Image: Editor B via Creative Commons/Flickr

TEACHERS’ UNIONS HAVE responded to this morning’s media reports which suggested that the Taoiseach has told Education Minister Ruairí Quinn to extend the working week in schools to 40 hours.

The Teachers’ Union of Ireland (TUI) noted that their members already work an average of 43 to 46 hours per week, while the ASTI pointed to this week’s OECD survey which showed Ireland’s second-level teachers spend more time in the classroom than their foreign counterparts.

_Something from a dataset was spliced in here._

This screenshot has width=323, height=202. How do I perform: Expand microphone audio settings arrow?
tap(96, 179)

The Sunday Independent reported that Enda Kenny has told his ministers to increase the working week in schools and hospitals in order to increase productivity across the public sector. Citing a letter sent to Cabinet members, the newspaper said that the Taoiseach wants an extra €1.7 billion in day-to-day savings to be made next year.

Responding to the reports about teachers’ working weeks, a spokesperson for TUI said, “An independent survey carried out by Behaviour & Attitudes in 2010 showed that second level teachers were working between an average of 43 to 46 hours per week.

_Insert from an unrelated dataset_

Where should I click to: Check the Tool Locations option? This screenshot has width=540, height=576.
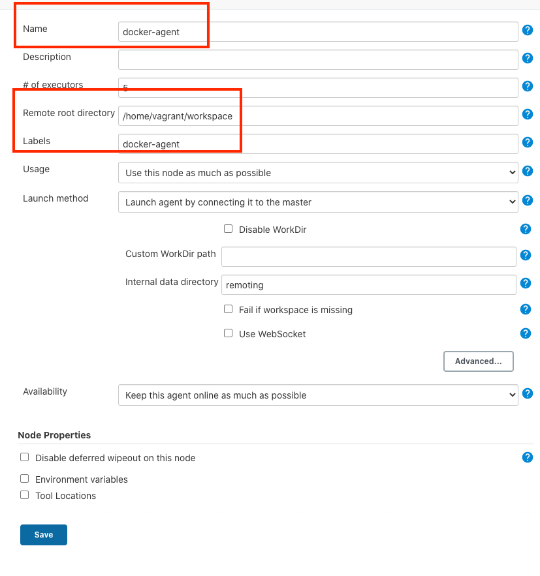tap(25, 495)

“This will have grown since as a result of increased administrative burdens and further cutbacks to the education system. In addition, teachers are also now working an additional hour per week as part of the Public Service Agreement.”

Those sentiments were echoed by the secondary-level teachers’ union, the ASTI. General Secretary Pat King said,”Irish second-level teachers spend 735 hours per annum in their classrooms compared to the OECD average of approximately 681 hours. Teaching is a frontline service and the most valuable work that teachers do is done in the classroom.”

“The amount of administrative and legal duties which teachers and schools are required to carry out has increased significantly over the past decade. This has happened at a time when resources have been stripped from schools including loss of classroom teachers, loss of specialist teachers, and loss of in-school management posts such as year heads,” he added. “Schools have also lost funding and every teacher is doing more with less resources. The preservation of teaching time remains a priority for schools and under the Croke Park Agreement teachers at primary and second-level are delivering almost two million extra working hours per annum.”

King also noted the number of volunteer hours that teachers put in through extra-curricular activities.

Meanwhile, talks continue at the Labour Relations Commission this weekend between the HSE and consultants. The deadline to reach agreement looms this evening. RTÉ reports that the HSE is determined to cut the overall €475 million-a-year consultants’ pay bill despite consultants’ insistence that they have delivered significant flexibility.

Related: Consultants agree to LRC talks on Department of Health budget>

More: Irish pupils taught over twice as much religion as OECD average>

Read next:

Comments (231 Comments)

  • I wonder whats the chance’s of politicians actually doing a 40hr week in the dail instead of pretending they do long hours in clinic’s, maybe they should consider that when they return from their 8 weeks holidays on Wednesday.

    Reply
    • If you think anyone in Dáil Éireann gets away with working less than 40 hours you’re sadly mistaken. And by “get away with” I mean put in such an effort that will give them a chance of re-election. Politics has a natural incentive for work that no other job has.

      Reply
    • @David Higgins ,I dont think I ‘ll be taking lectures from a Fine Gael supporter that two months ago , didnt even know that the Fine Gael and the blueshirts were connected. But you’ve have described perfectly what drives our right wing career politicians IE: “getting re-elected,” not the welfare of the people who elected them. So according to you David our polticians are working hard 40hrs a week and more but only for their own interests. But we all knew that sadly.

      Reply
    • “@David Higgins ,I dont think I ‘ll be taking lectures from a Fine Gael supporter that two months ago , ”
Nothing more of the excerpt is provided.